I am trying to webscrape walmart's products. Here is the link I am trying to pull https://www.walmart.com/search/?query=&cat_id=91083 I am able to successfully scrape like 10 products from the page. Here is the code I am using.
const axios = require('axios');
const cheerio = require('cheerio');
axios.get('https://www.walmart.com/search/?query=&cat_id=91083').then( res => {
var combino1 = [];
const $ = cheerio.load(res.data);
$('a.product-title-link').each( (index, element) => {
const name = $(element)
.first().text()
combino1[index] = {name}
})
console.log(combino1);
})
When I search the dom with a.product-title-link it shows 40 products. Why I am able to only grab 10 and not 40?

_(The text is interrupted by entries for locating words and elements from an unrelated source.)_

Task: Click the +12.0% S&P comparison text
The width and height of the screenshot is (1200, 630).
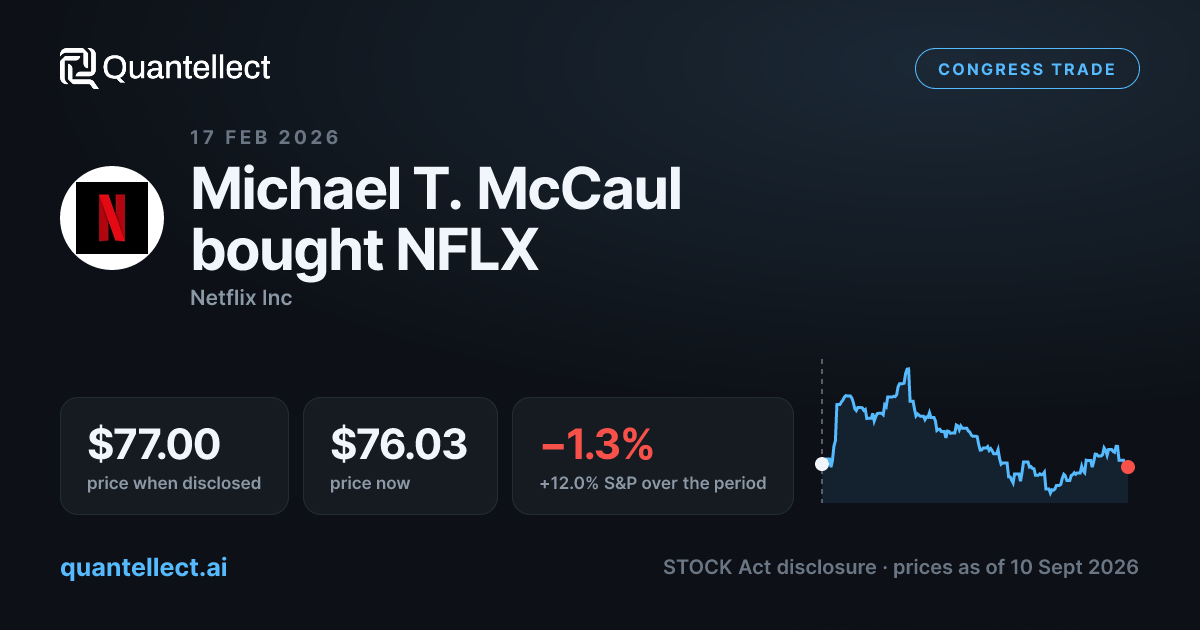Action: pyautogui.click(x=653, y=483)
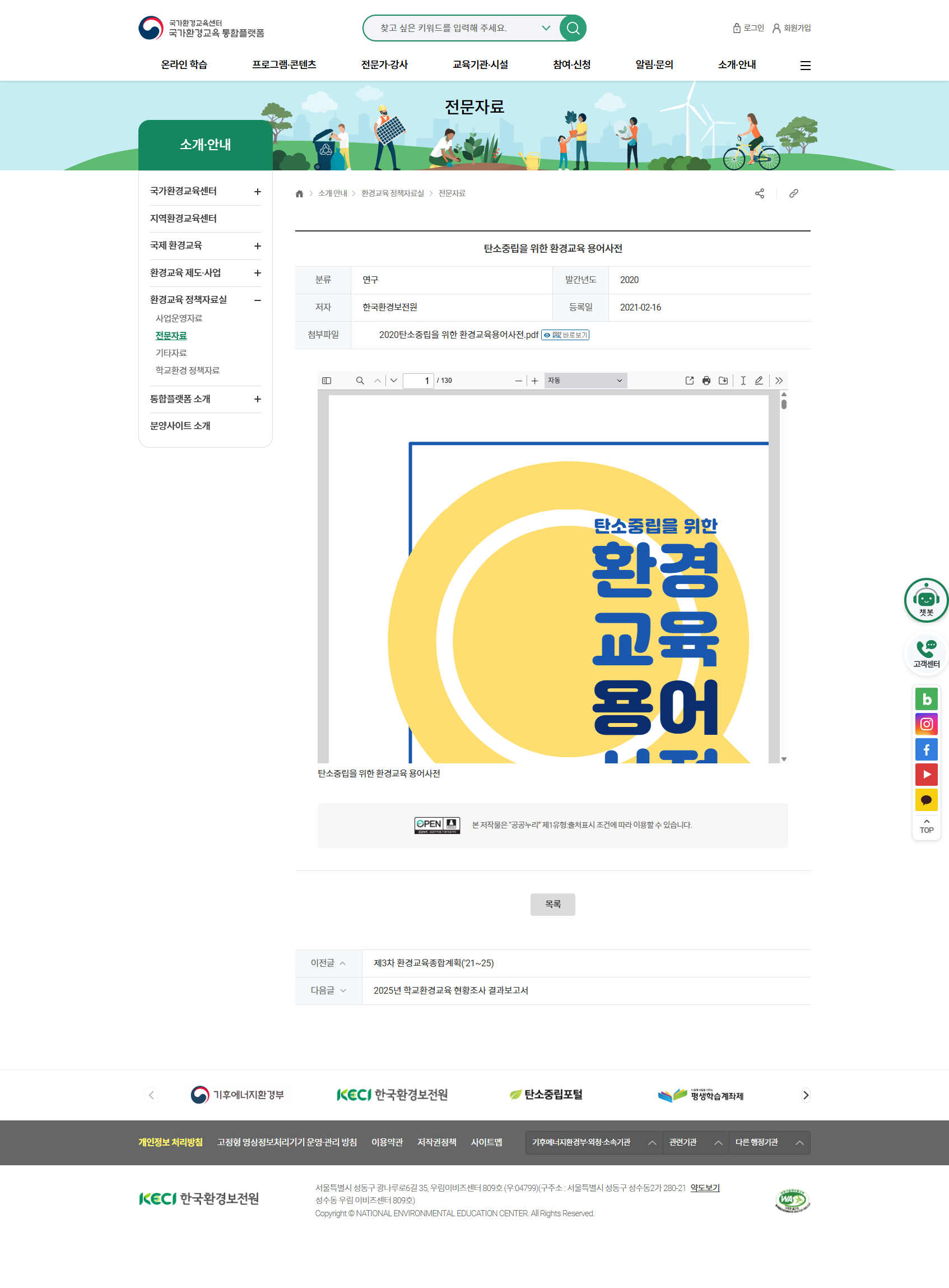Click the PDF download icon
The image size is (949, 1288).
tap(723, 381)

Your issue is that a call with axios
will only get you the HTML provided from the server
this means that any asynchronous calls that fetch products from other parts of their system, will never be in that request
a simple output of the data received to a new file, will show this fact
const fs = require('fs')
...
fs.writeFileSync('./data.html', res.data)
opening the new data.html
file will only output 10
as the number of product-title-link
found
For that you can't use axios
but a web scraper library, for example, Puppeteer as with it, you can wait for all products to be loaded prior to transverse the DOM at that given time.